By Sydney Wells
When was the last time you composted? If you live in a rural or suburban area, your answer might be “just this morning.” Maybe you have a robust compost pile in your backyard, drive your waste to a compost center, or can toss your banana peels out the window. For those living in metropolitan areas, however, it probably isn’t this simple. In urban areas, people often lack yards, live on high-up apartment floors, and don’t own cars. However, composting in an urban setting is possible, and is easier than most people might think.
To get technical, composting is the decomposition of organic material, including almost all plant matter and some animal products, like manure. Microorganisms, such as bacteria and fungi, work to break down the organic material, creating an end result of highly nutritious soil.

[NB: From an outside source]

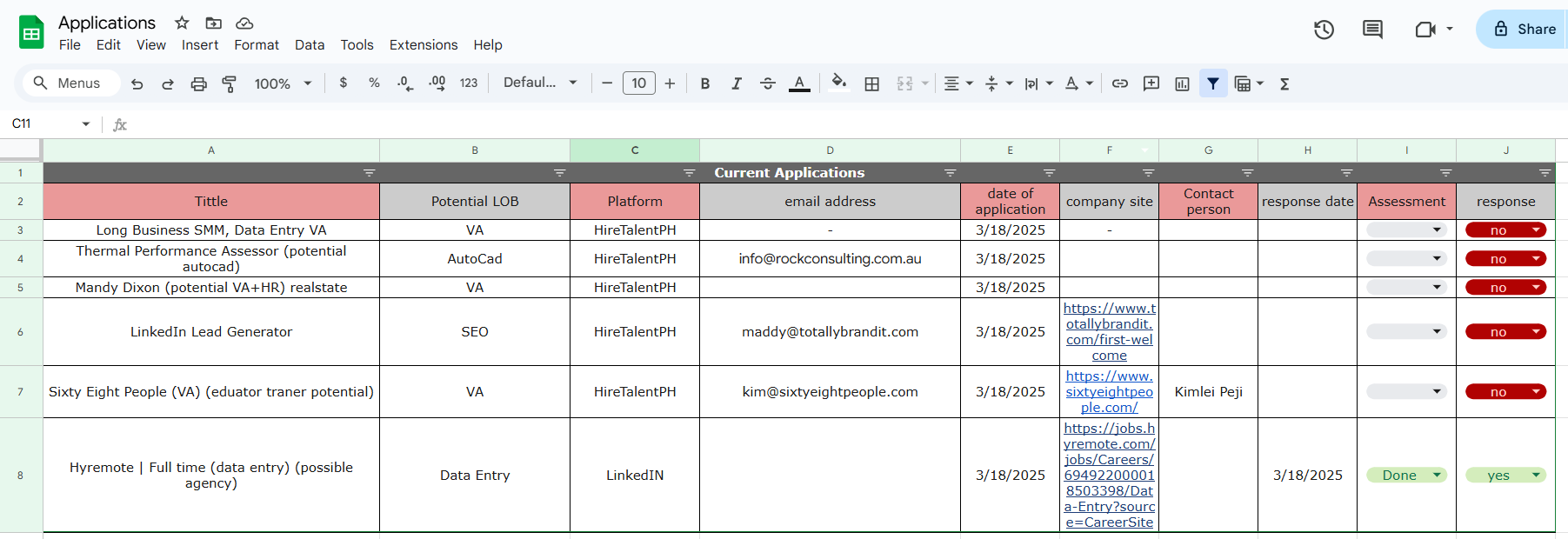Open the comments panel icon

(x=1372, y=30)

Depending on the exact conditions of the compost, specifically factors like temperature and air exposure, the entire process can take from months to years.

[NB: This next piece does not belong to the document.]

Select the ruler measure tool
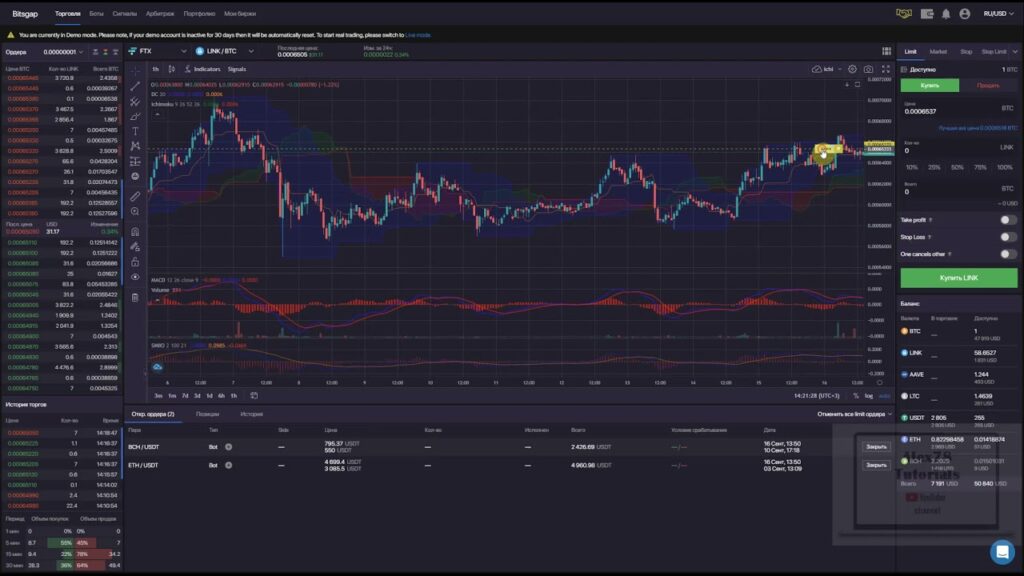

One of the most common doubts about composting in an urban setting is the lack of space. A common conception of compost systems is as large, outdoor piles of food waste, often on farms or in gardens. Especially in cities with high population densities, like New York City, most residents do not have access to any yard, let alone their own. There are, however, ways around this. Along with potential compost piles in parks or community gardens, organizations can also host compost collection sites in cities.

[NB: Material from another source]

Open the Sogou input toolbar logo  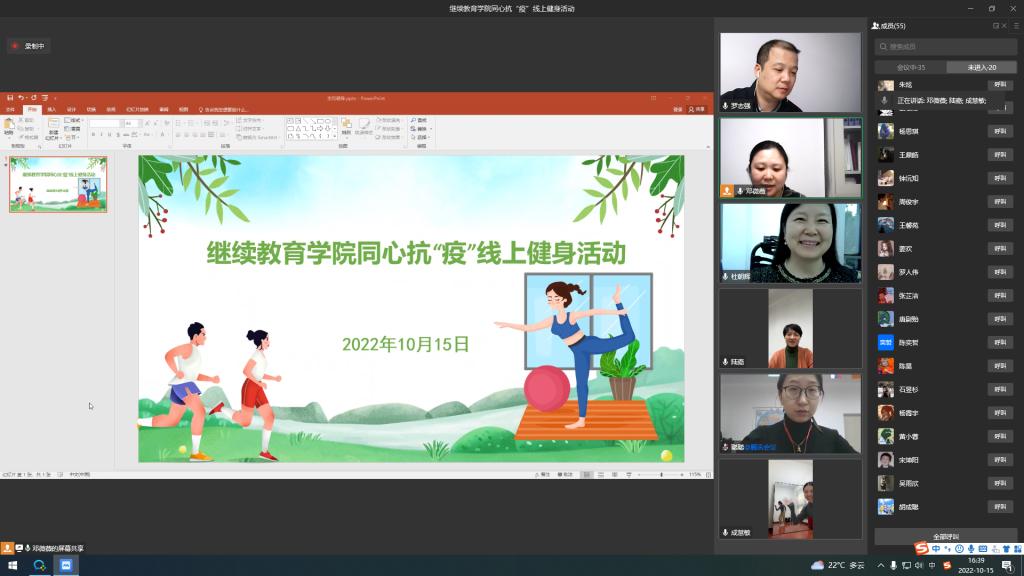(921, 548)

Community compost collection systems are an efficient method of urban composting. Grow NYC, a large-scale environmental organization, organizes 31 food scrap drop-off sites throughout New York City. They distribute the waste they collect to various compost plants and are able to divert 23 tons of food waste from landfills per week. This food waste diversion is one of the main environmental benefits of composting. It has been estimated that one-third of the world’s net waste is in the form of food waste; New York City alone sends approximately 3.8 million tons of food to landfills or waste combustion sites. Composting food scraps can help to decrease this number.
Another environmental benefit of composting is the quality of the soil created, especially when compared to commercial fertilizers. The soil product of composting is highly nutritious, containing the three main nutrients that plants need in order to grow (nitrogen, potassium, and phosphorus). While these nutrients are also present in commercial fertilizers, compost has much less potential for running off into nearby water bodies. This runoff from commercial fertilizers can disrupt aquatic ecosystems, making compost a much safer alternative.
Indoor composting is another possibility for people who live in small city homes. Compost-specific containers are available in compact sizes and various styles, such as Full Circle’s Freezer-Safe Compost Scrap Collector. However, really any sort of sealable container works as a composter, from resealable bags to reusable containers.
Besides space constraints, another major worry about indoor composting is its smell, but this is also manageable. When food decomposes in suboptimal conditions, it sometimes emits that “rotten” smell that we all dread. However, proper compost technique should create no smell whatsoever. This technique is as easy as differentiating between brown and green.
Within the world of composting, organic material is broken into two categories: “brown” waste and “green” waste. Brown waste is the drier waste, such as sticks, eggshells, and papers. These materials provide carbon, an essential nutrient, to the composting bacteria. Green waste is the wetter waste, such as fruits, vegetable scraps, and even lawn clippings. These provide the bacteria with nitrogen, another necessity. In order to avoid any sort of rotten smell, composting experts advise to maintain a 1:1 ratio of brown to green waste in composting containers. Following this simple rule should prevent the compost from emitting any smells, allowing anyone to compost inside their home.
Finally, many may wonder what the purpose of composting is within a city setting, especially if there are few surrounding farmlands or home gardens to use up the compost. Compost can be used as an excellent fertilizer for houseplants, a common facet of city apartments. If made in large quantities, such as by community compost systems, it can also be used in parks and community gardens. Composting is an excellent way to divert food waste from landfills and safely enrich soil, and it is completely possible within urban settings.